Do tragedii doszło w święto Chrztu Pańskiego w Petersburgu. W czasie organizowanej tego dnia w Rosji rytualnej kąpieli na oczach 10-letniego syna i męża zginęła 41-letnia Maria. Kobieta zanurkowała w lodowatej wodzie i nie wypłynęła na powierzchnię. Mimo natychmiast rozpoczętej akcji ratunkowej, Rosjanka utonęła.

19 stycznia w Kościele Prawosławnym obchodzono Święto Jordanu, z którym związany jest zwyczaj trzykrotnego zanurzenia się w wodzie, mającego symbolizować oczyszczenie z grzechów. Do tragedii doszło w czasie takiego obrzędu celebrowanego w Petersburgu.

41-letnia Maria zanurkowała w lodowatej wodzie i nie wypłynęła. Uczestnicy obrzędu próbowali pomóc kobiecie, jednak nie udało się jej uratować. Płetwonurkowie przez wiele godzin bezskutecznie poszukiwali jej ciała.

- „Mamo!
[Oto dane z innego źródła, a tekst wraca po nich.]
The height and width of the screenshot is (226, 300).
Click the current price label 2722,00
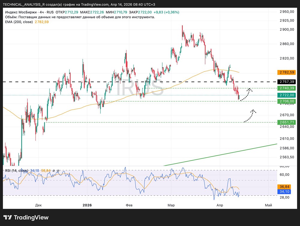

Mamo! Gdzie jest mama?”

- krzyczy 10-letni Igor, syn kobiety na opublikowanym na YouTubie nagraniu ze zdarzenia.

- „Kąpiel w tym miejscu nie była uzgodniona z władzami i kościołem. W tym samym czasie, w pobliżu tego miejsca, znajdowała się oficjalna chrzcielnica, którą zabezpieczała policja i karetka pogotowia”

- wyjaśnia miejscowy duszpasterz.

Duchowny podkreśla, że Rosyjska Cerkiew Prawosławna co roku apeluje do wiernych, aby nie ryzykowali życia nurkując w lodowatej wodzie.